Radical engagement does not mean that mistakes can be completely avoided. In the years before my old company’s oil spill in the Gulf of Mexico in 2010, cultural changes had already left the company without many American friends. It is possible that BP’s reservoir of goodwill was not as full as it might have been. BP responded by taking responsibility and committing funds to the clean-up operations. It meant that the reservoir was not completely drained. If they had failed to engage in this way, it would have been almost impossible for the company to survive.

The need for radical engagement should also lead oil and gas companies to address the threat posed by climate change head-on. If they fail to do so, they will face an existential threat to their business. Those which succeed will be rewarded.
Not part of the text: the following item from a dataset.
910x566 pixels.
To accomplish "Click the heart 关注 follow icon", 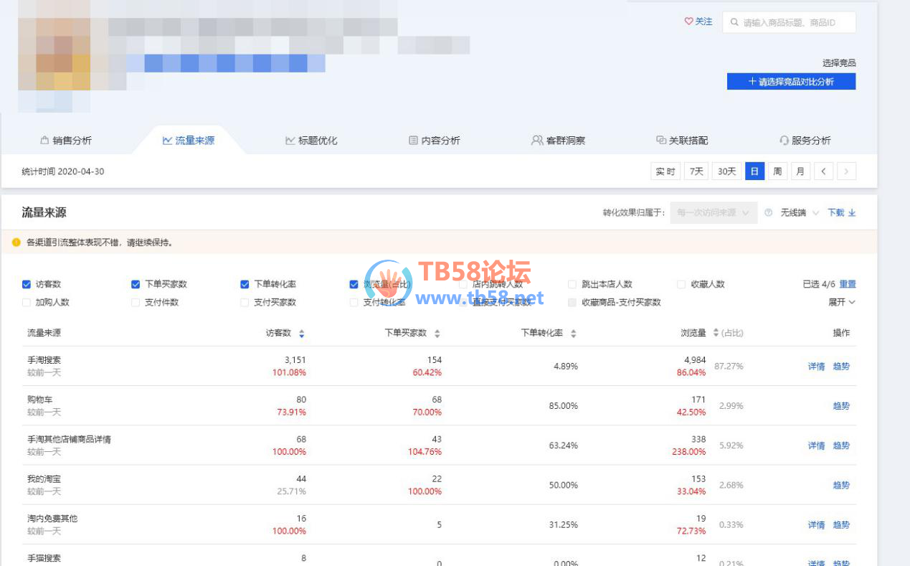I will pos(688,22).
In 1997, at Stanford, I made a speech acknowledging that the link between fossil fuel emissions and climate change could no longer be ignored. I committed BP to taking action and in the four years that followed we successfully engaged NGOs in our efforts to reduce carbon emissions. We won respect, along with a seat at the negotiating table when new rules were being written. It meant that our customers could see us planning for change, rather than seeking to preserve the status quo. And it meant we had the upper hand in the market for talented young people with a vision for the future.
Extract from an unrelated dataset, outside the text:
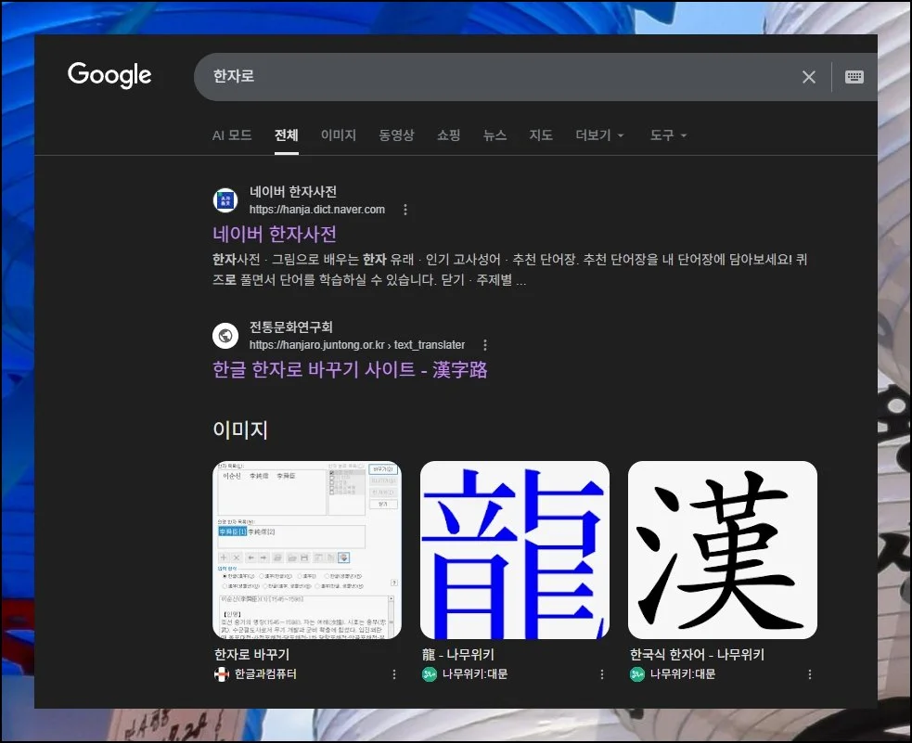This screenshot has width=912, height=743.
Task: Open the three-dot menu beside 전통문화연구회 result
Action: (x=485, y=344)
More than a decade ago, BP’s solution to connecting with local people in Indonesia might have seemed necessary only in extreme situation. Today’s business environment and the failure of CSR suggests this sort of radical approach to engagement is the only way companies around the world can win society’s trust.

Lord John Browne is Executive Chairman of L1 Energy, former CEO of BP and co-author with Robin Nuttall and Tommy Stadlen of CONNECT: How Companies Succeed by Engaging Radically with Society (PublicAffairs; March 8, 2016).